SHORT PROBLEM: Pull out every line of the items that contains the string "below", matching case exactly.

Excerpt from a dataset:
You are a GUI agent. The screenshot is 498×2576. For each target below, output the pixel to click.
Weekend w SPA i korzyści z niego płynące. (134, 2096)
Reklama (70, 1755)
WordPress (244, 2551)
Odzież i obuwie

ANSWER TO THE PROBLEM:
You are a GUI agent. The screenshot is 498×2576. For each target below, output the pixel to click.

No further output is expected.